Stored data
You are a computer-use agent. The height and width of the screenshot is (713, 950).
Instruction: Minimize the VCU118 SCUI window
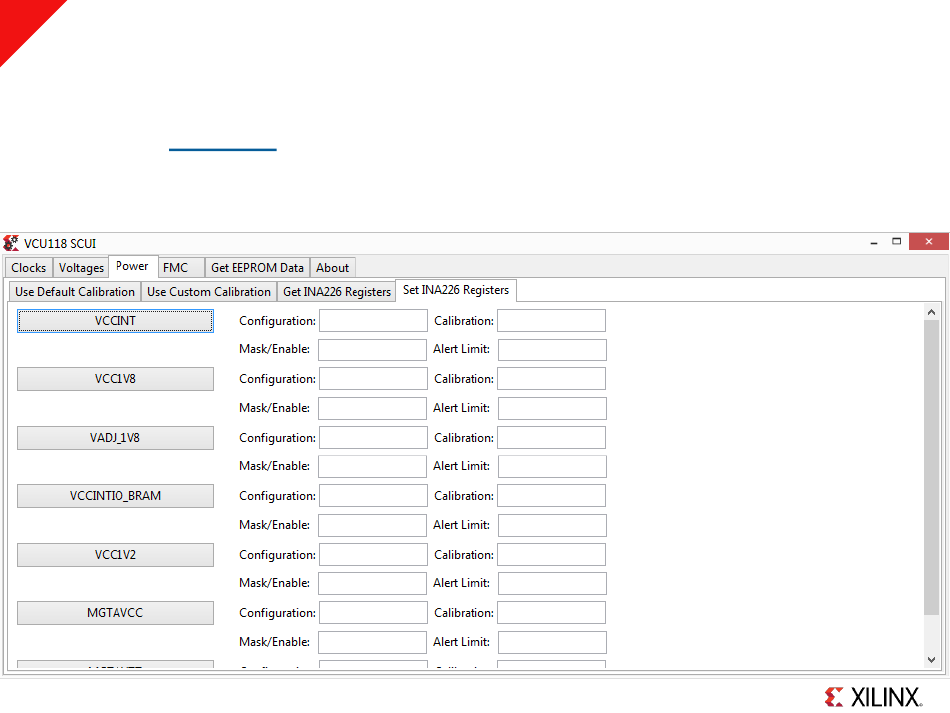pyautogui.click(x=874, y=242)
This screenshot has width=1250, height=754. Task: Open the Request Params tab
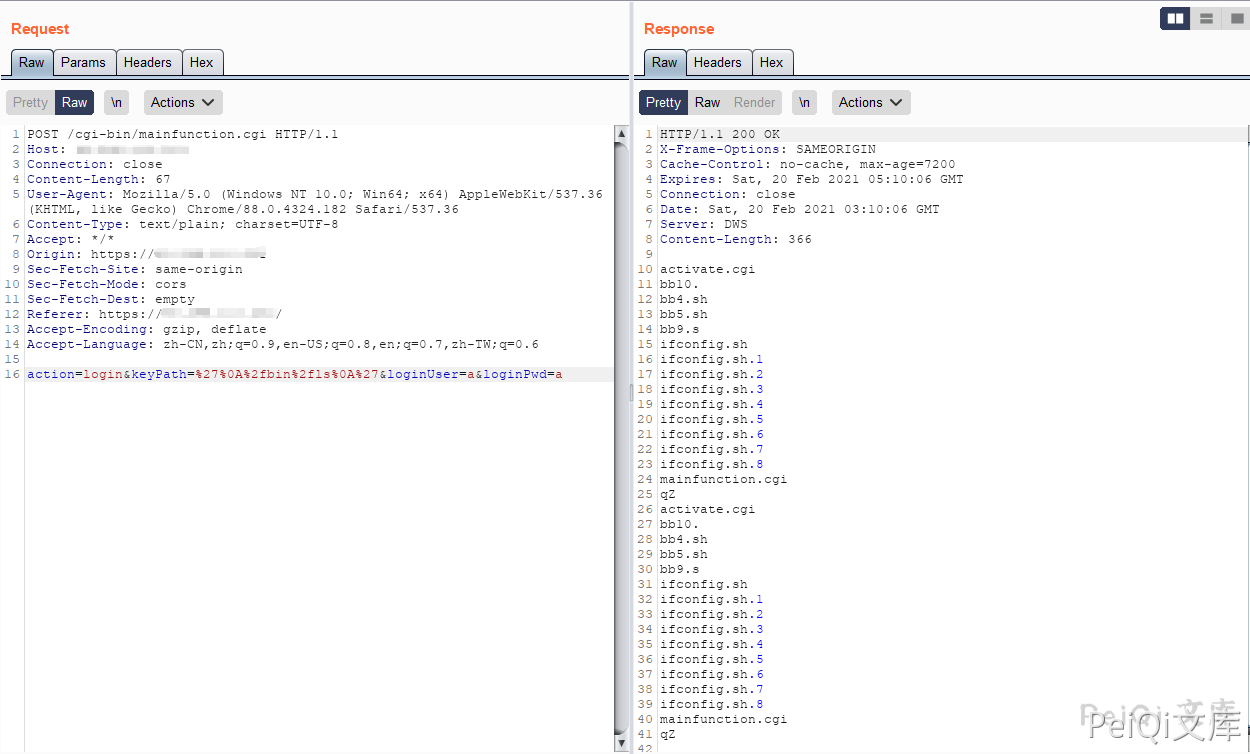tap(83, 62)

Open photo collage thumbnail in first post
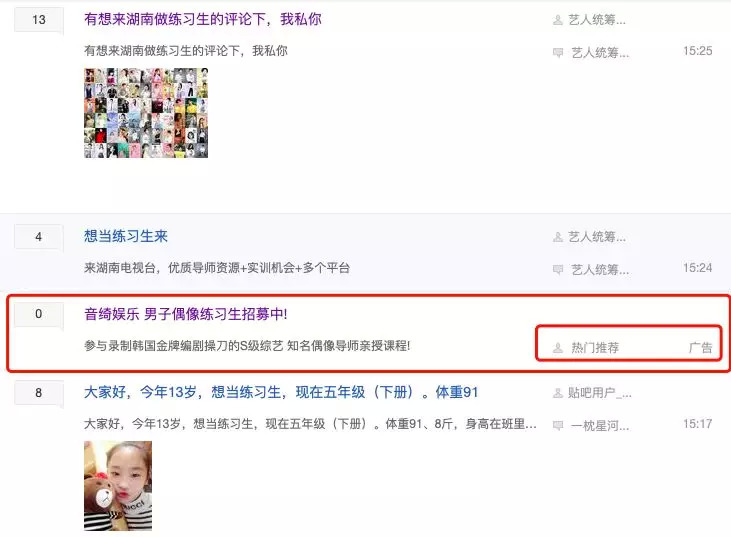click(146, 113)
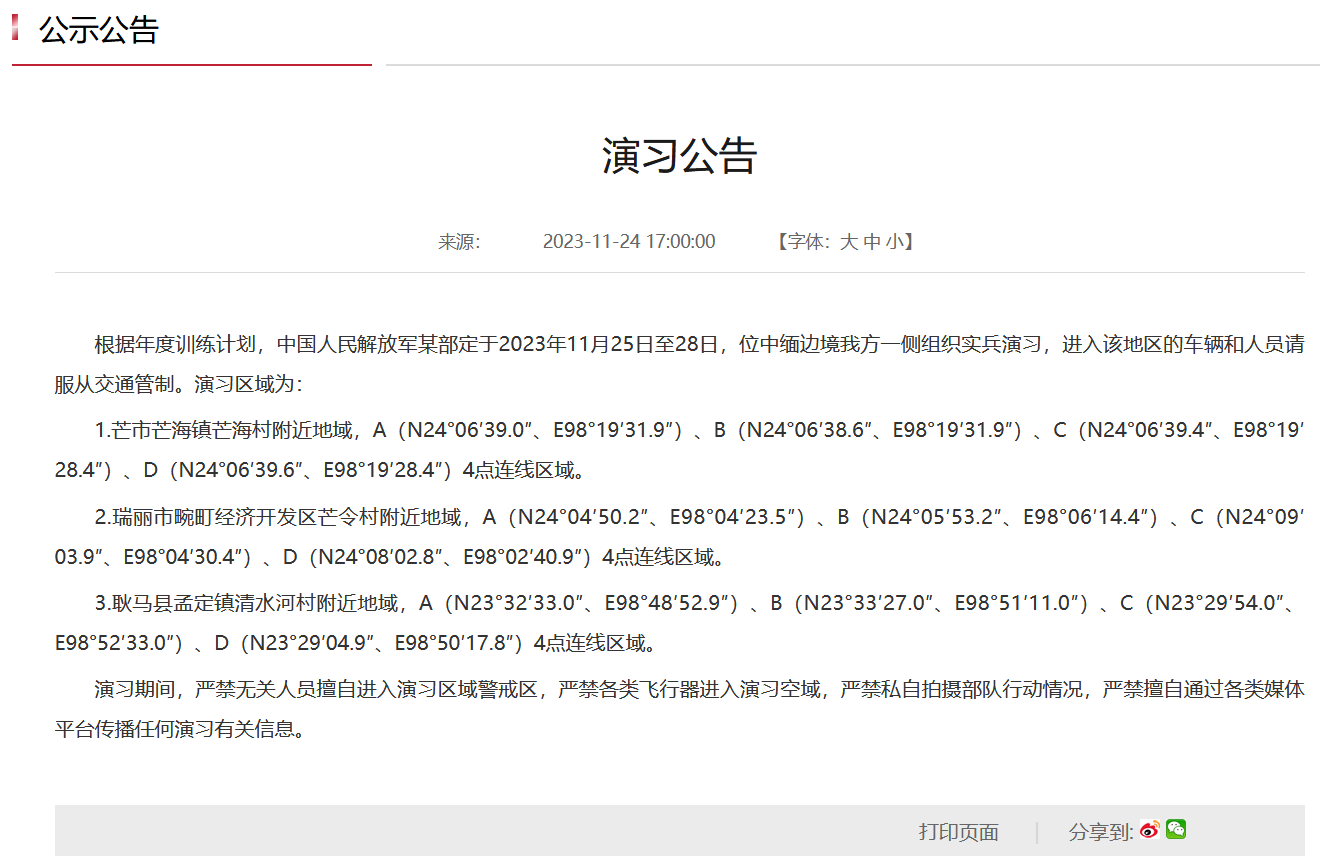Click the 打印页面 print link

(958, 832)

---

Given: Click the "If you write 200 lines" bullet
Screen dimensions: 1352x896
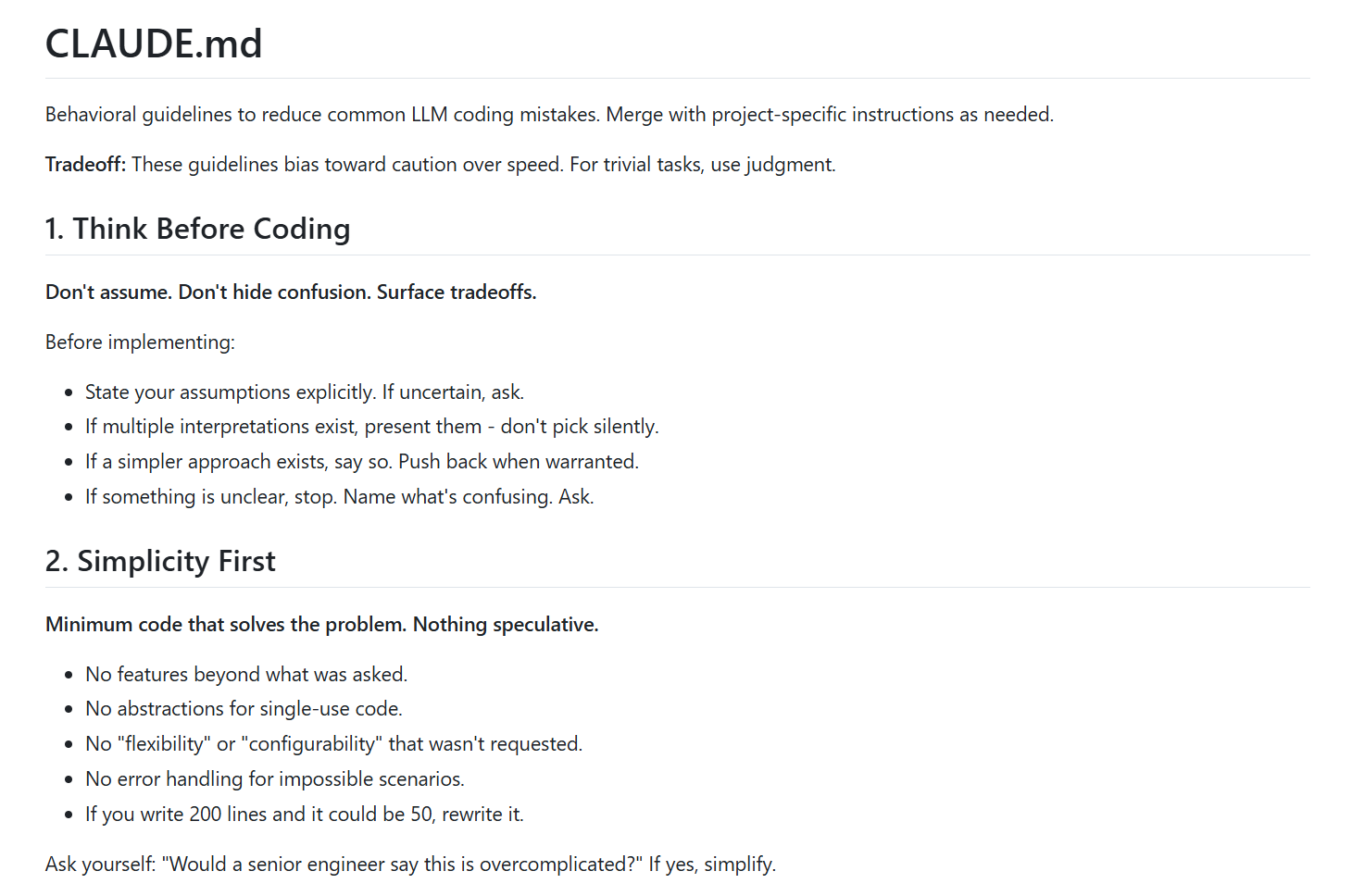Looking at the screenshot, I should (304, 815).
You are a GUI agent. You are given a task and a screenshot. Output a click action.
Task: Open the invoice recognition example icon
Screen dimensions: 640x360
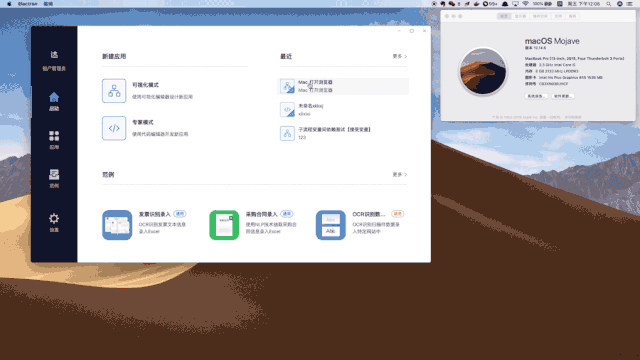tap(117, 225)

Work to complete →
Copy all lines above where "agent" is present.

Response to this task →
You are a computer-use agent. The height and width of the screenshot is (713, 950).
You are a GUI agent. You are given a task and a screenshot. Output a click action.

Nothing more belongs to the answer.